On Fri, Jan 30, 2009 at 12:55 AM, Brianna Laugher
<brianna.laugher(a)gmail.com> wrote:
2009/1/30 Johannes Beigel
<johannes.beigel(a)pediapress.com>om>:
On 29.01.2009, at 13:48, Brianna Laugher wrote:
On Wikimedia Commons a little bit of work has
been done to this end:
<http://commons.wikimedia.org/wiki/Commons:Commons_API>
We've been aware of this page and Magnus' implementation, and we think
it looks really good!
The information is (AFAIK) scraped from the rendered XHTML of
articles. This could be done in a less error-prone way (and more
efficiently) if the data would be stored and accessed via database in
some way. Of course this would require some discussion, formal
decisions and code changes. But as I stated in an earlier post: I
think MediaWiki is so widely used by people who want to share and
collaborate on free content, that it's not too farfetched to build
some "license infrastracture" into the software itself.
I agree that it makes a lot of sense. But because it would be a big
change, I fear that unless the lead developers show great enthusiasm
for the idea, it will take a very long time to be accepted and
completed. Whereas building an "add-on" tool can be faster to get to
point of functionality.
It may be a good idea to try and build the Commons API to mimic the
MediaWiki API, imagining that in the future such information will be
available via that. So then hopefully for now people could use the
Commons API, and in the future switch to the MediaWiki API by just
changing the API URL, and all their queries could stay the same.
There is a big conceptual difference between the two APIs, IMHO. The
MediaWiki API can be used to query technically defined things: Link
lists, categories, template usage and so on. A Commons API (mine or
someone elses) parses the content itself for data and relations that
are not technically defined.
One way would be to add some kind of license metadata per page into
the database. This is possible, but rather specific; also, it would
likely mean to create a separate interface just for that.

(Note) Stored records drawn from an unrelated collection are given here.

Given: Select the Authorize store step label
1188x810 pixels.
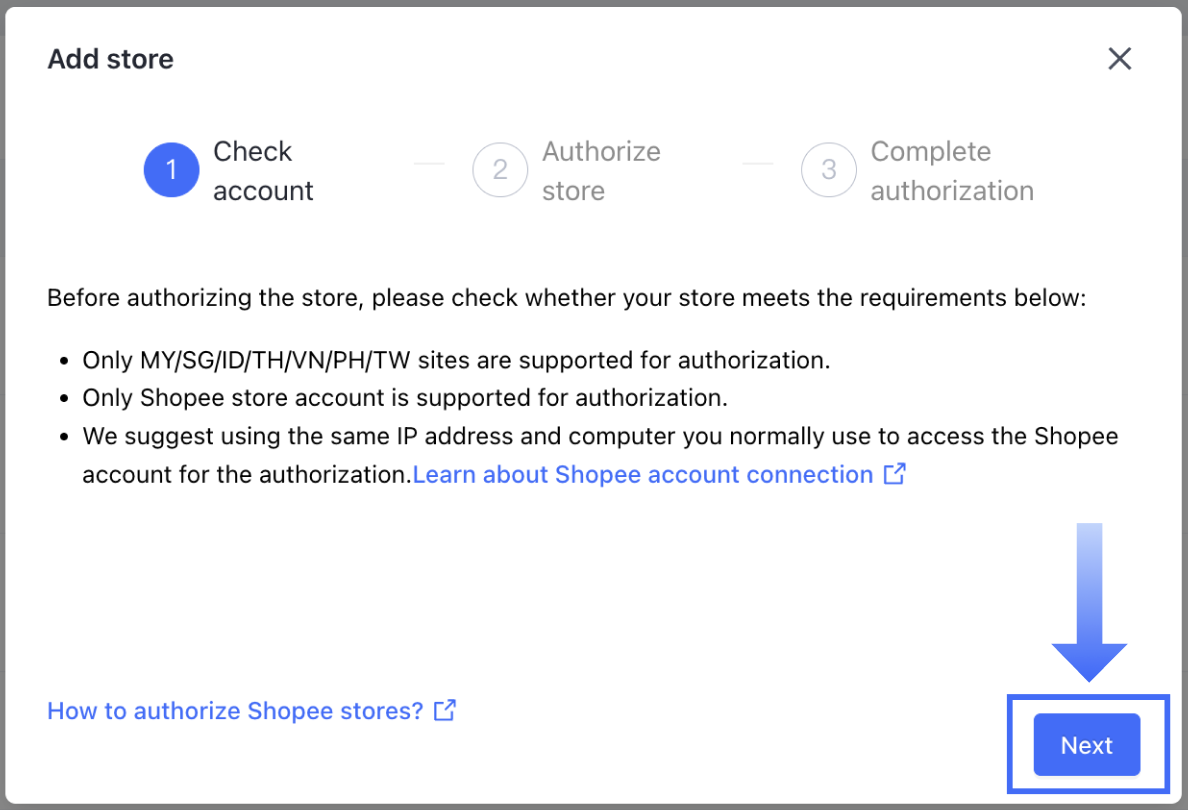Looking at the screenshot, I should click(x=601, y=170).
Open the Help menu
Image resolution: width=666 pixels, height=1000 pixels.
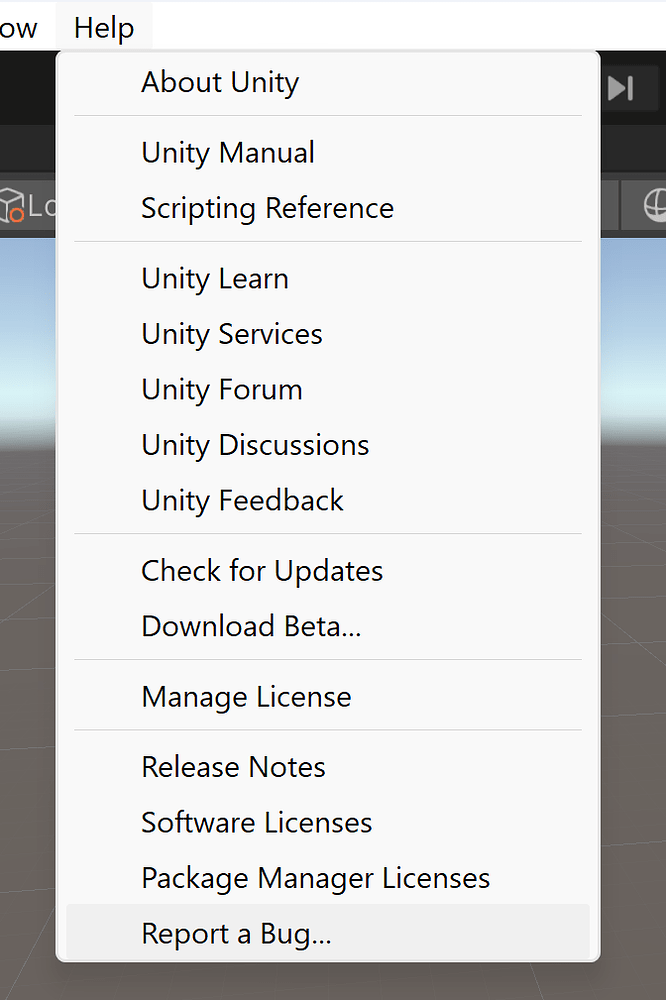[x=103, y=28]
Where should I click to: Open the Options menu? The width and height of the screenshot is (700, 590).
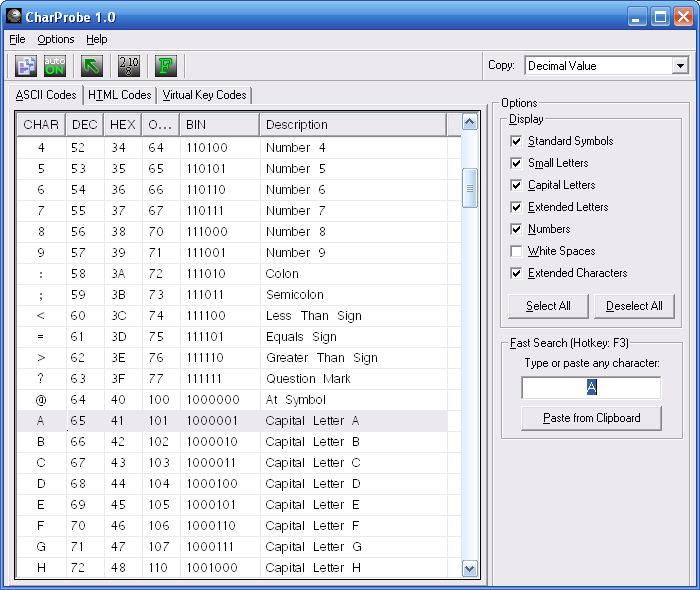click(x=56, y=39)
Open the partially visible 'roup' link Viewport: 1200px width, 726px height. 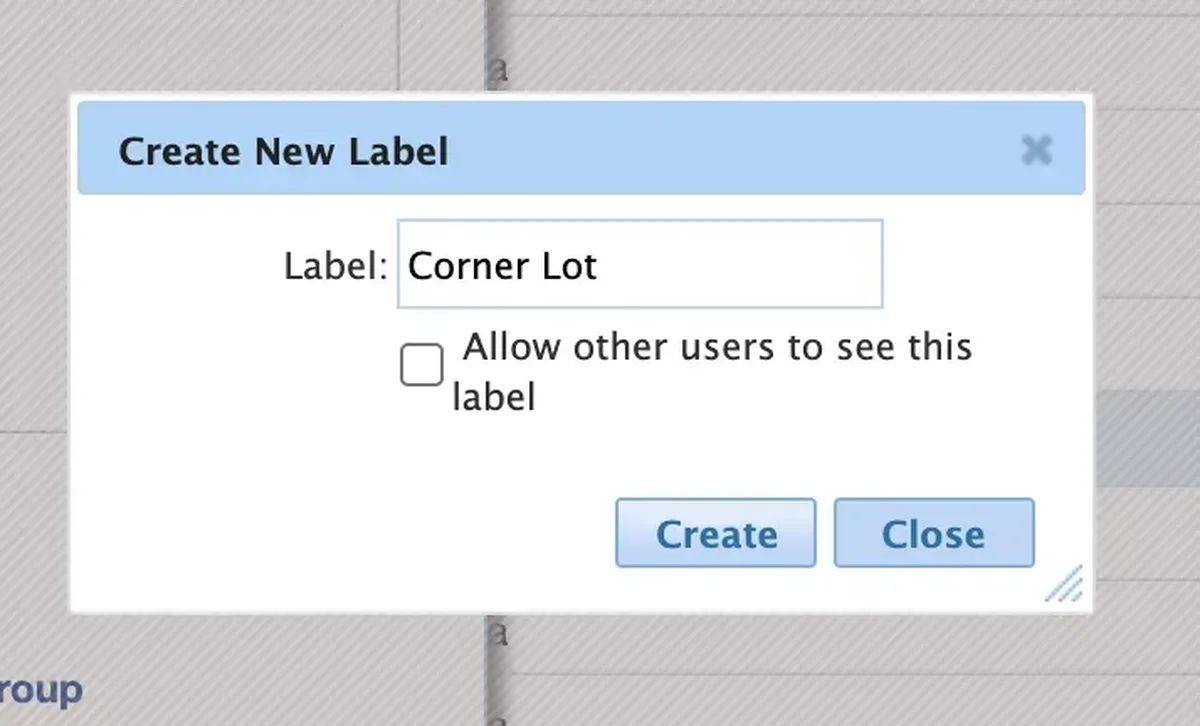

The better way (IMHO) is to store all used
"page:template:parameter:value" tuples in a wiki in a separate
database table, which could be queried by the MediaWiki API. This has
been suggested time and again by me and others. It would then be much
easier for a third-party API to get the relevant data for a page. The
functionality is part of Semantic Wikimedia, but would actually scale
as a project on its own ;-)
This approach would also aloow for the integration of tools like
TemplateTiger [1] directly into Wikipedia.
Magnus
[1]
http://toolserver.org/~kolossos/templatetiger/tt-table4.php?template=Person…